Actually, people do get proximity preference for every school that they live within 1500 feet of in DC. I am inbound for Miner, but I have proximity preference at Maury. While proximity preference doesn't get me a seat at Maury right now because it fills up with IB kids, it does get me at the top of the list for OOB kids without sibling preference. This is essentially what is being asked for at SWS by the neighbors. Since there isn't an IB population, there is only sibling preference at SWS and, since the preferences in DC go IB, sibling, proximity, I don't see why proximity preference at SWS is looked at so harshly by some people. Giving it is just treating the school like others in DC. No boundary does not have to mean that the other two preference categories must be discarded. If you take away proximity preference at SWS, should you also take away sibling preference?

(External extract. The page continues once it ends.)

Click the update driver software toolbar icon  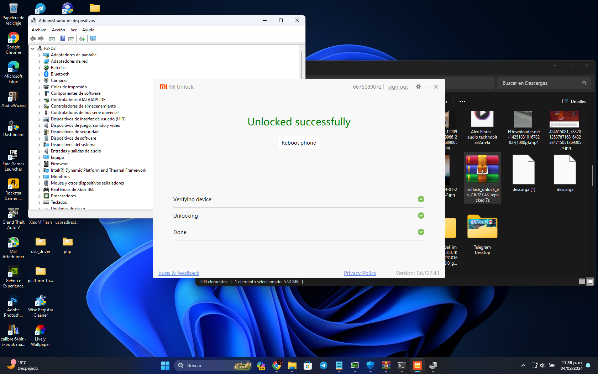[82, 38]
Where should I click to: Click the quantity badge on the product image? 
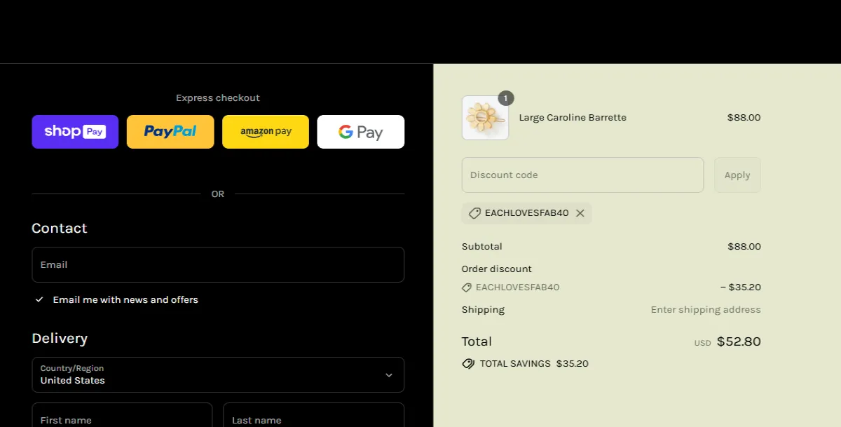tap(505, 98)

Sigh. But in the absence of an in-boundary population, proximity becomes a de facto boundary. Then you have a citywide school that accepts nobody but siblings and immediate neighbors. And is almost entirely white, which frankly looks bad in a city where we're trying to at least look like we're trying to bridge the achievement gap.
If it is truly a citywide school, why is it almost exclusively white? Shouldn't it be mostly black if it takes kids at random in the common lottery? If only white people from Capitol Hill are picking it in the lottery anyway, then giving preference to the white people who happen to live close by really isn't going to harm its non-existent "diversity."
Anonymous wrote:Anonymous wrote:+1. Also an SWS parent who thinks proximity preference is a good idea for the health of the school---but not boundaries since it is a specialized school. This is basically how it ran as part of the cluster: families could opt in or take their default neighborhood school ( Peabody ).
I say this not caring one iota what race the households around the school are. And those of you who think my opinion hinges on some kind of race hang up can go take a flying leap and drop your own hang ups as you go. What a crock.
Pp, can you clarify why you think it's healthier again? I personally have gone back-and-forth on the matte, I see benefits AND detractors to proximity preference. I also think it's an important question to ask where the lottery winners this year came from. I've heard that most of the lotteryn" winners" this year were from the immediate neighborhood anyway, because people in the area ranked it high on their lottery applications. Can anyone from the school confirm that? If the school remains a "city-wide" school and we find that through the common lottery it mostly remains a neighborhood school anyway is it fair to argue against the minimal number of families who gain access to it,fromoutside of the neighborhood? If those families are particularly invested and interested in the model, shouldn't they be welcome?